The cobbler I worked for later that week paid Udo in coins, I noticed. But he paid me by re-sewing my boots and re-dyeing them. The Goat Clan tanner, not the one at the temple, modified my accounting bag and repaired my vest. With money from other jobs, I was able to trade in my snake jerky, which I knew I would never eat. Instead, I bought dried fish and dried beef. I exchanged three of my travel bags for a single backpack, custom-stitched to fit over my armor. I paid Udo's favorite tailor to repair my accounting vest, which had an arrow hole in it, and to refit two of my hats.

Although I was ready to leave after a few days, I found it hard to do. I kept making money. I moved into an apartment in the center of town above the mayor's office. The local book keeper, a woman, stopped by for lessons with her apprentice, her son. Carinde seemed almost jealous. The greatest reason it was hard to leave, really, was Carinde. She learned her math so thoroughly that I wanted to take her on as an apprentice. Casually, I mentioned it. Apparently that was a mistake. She informed her father. Udo ran into my apartment the evening of my eighth day in Ruin Thal, outraged.

'You want to take my own daughter?' He stormed around the room. 'It's an insult! A crime! Yes, you … y-you're a criminal or a f-fool. Don't you understand her position? She's neglected here, yes, and sh-she's … she's not pretty but she's mine. She's valuable. I won't just give her away.'

'I understand,' I told him. 'But she should have an apprenticeship.'

'You’d take on a girl in your practice? As an accountant?'

'She’s a genius, Udo. My guild hasn't allowed girls but we've come close before. Cari's brilliance would sway the ones who have been reluctant.'

'That’s not a good reason. She hasn’t got many prospects so far, I admit, but we're wealthy. She’s no beggar or whore. What would people say, her living and traveling with a single man? And never mind what they'd say. Would even she make it to Oggli? I doubt it. This is nearly a plan to kill her.'

Then he banned me from his home.

The next day, my business came to a halt except for the teaching. Whatever Udo said about me, it affected his tradesmen but it didn't make me less popular for lessons. I often had three or four of merchants in my house at once learning multiplication and division. A few wanted to hear my ideas about money. One of them, a relative of the mayor named Wilmut Ziegler, asked me about banking. Old Addler Vogel came to visit, too. He sat in on the lessons although he didn't offer to pay and I didn't ask. He laughed at us and corrected other men's mathematics but no one seemed to mind. During the few times we were alone, Addler chatted about his grand-daughter. She had been teaching him algebra. He didn't understand it but he liked it. His problem was that he needed to learn how to multiply. I helped him a little.

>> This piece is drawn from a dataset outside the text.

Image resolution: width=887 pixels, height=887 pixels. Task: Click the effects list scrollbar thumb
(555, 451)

After our talk at the end of his third visit, I presented him with a note for Carinde. It was a math lesson. Addler took the precaution of reading it, approved, and said he would deliver it for me.

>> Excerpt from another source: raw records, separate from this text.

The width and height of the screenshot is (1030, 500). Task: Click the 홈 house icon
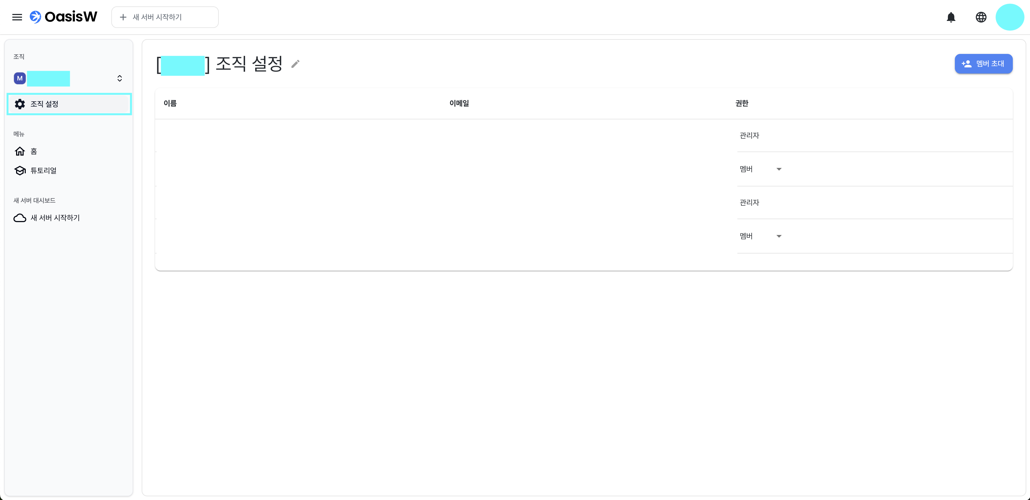(20, 151)
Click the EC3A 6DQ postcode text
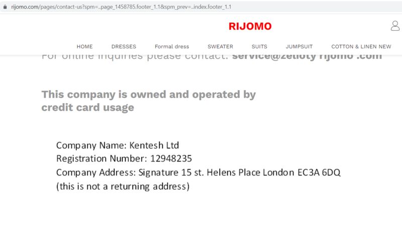Image resolution: width=402 pixels, height=233 pixels. click(319, 173)
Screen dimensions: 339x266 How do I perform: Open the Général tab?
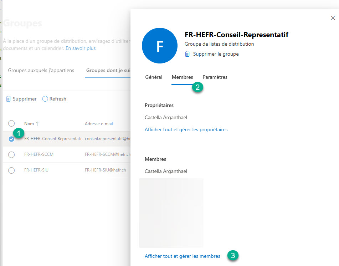point(154,77)
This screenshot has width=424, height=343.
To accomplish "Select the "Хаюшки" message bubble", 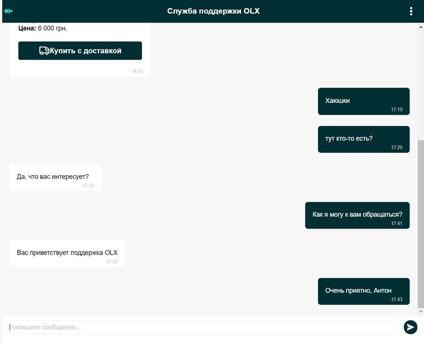I will pos(363,101).
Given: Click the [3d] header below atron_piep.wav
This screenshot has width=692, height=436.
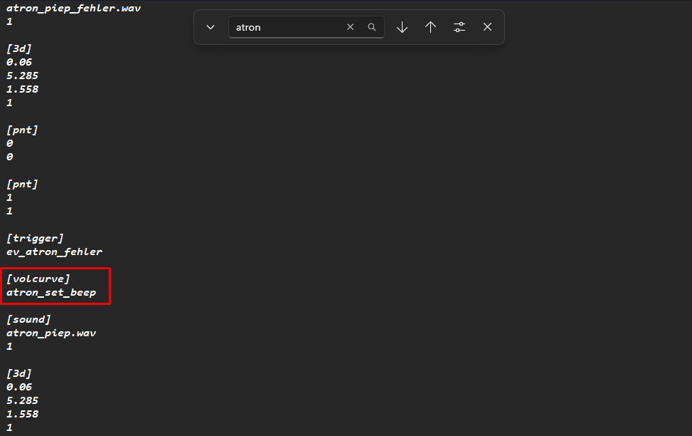Looking at the screenshot, I should coord(19,373).
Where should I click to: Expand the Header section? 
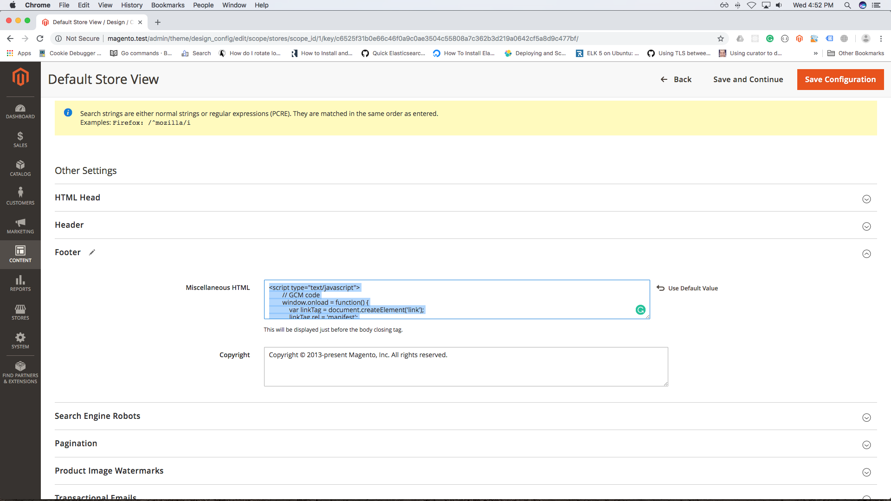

On the morning of the next day, my eleventh in Ruin Thal, Addler stopped by to invite me to dinner. I said that would be a problem because I was still banned. Addler pointed out that he owned the house. I hadn't realized that. Anyway, he said, if it made me feel any better he'd persuaded Udo to make peace in exchange for math lessons.

I remembered to dicker with Udo that night. I declared that my letter to Carinde counted as a lesson. To my surprise, he and his father agreed.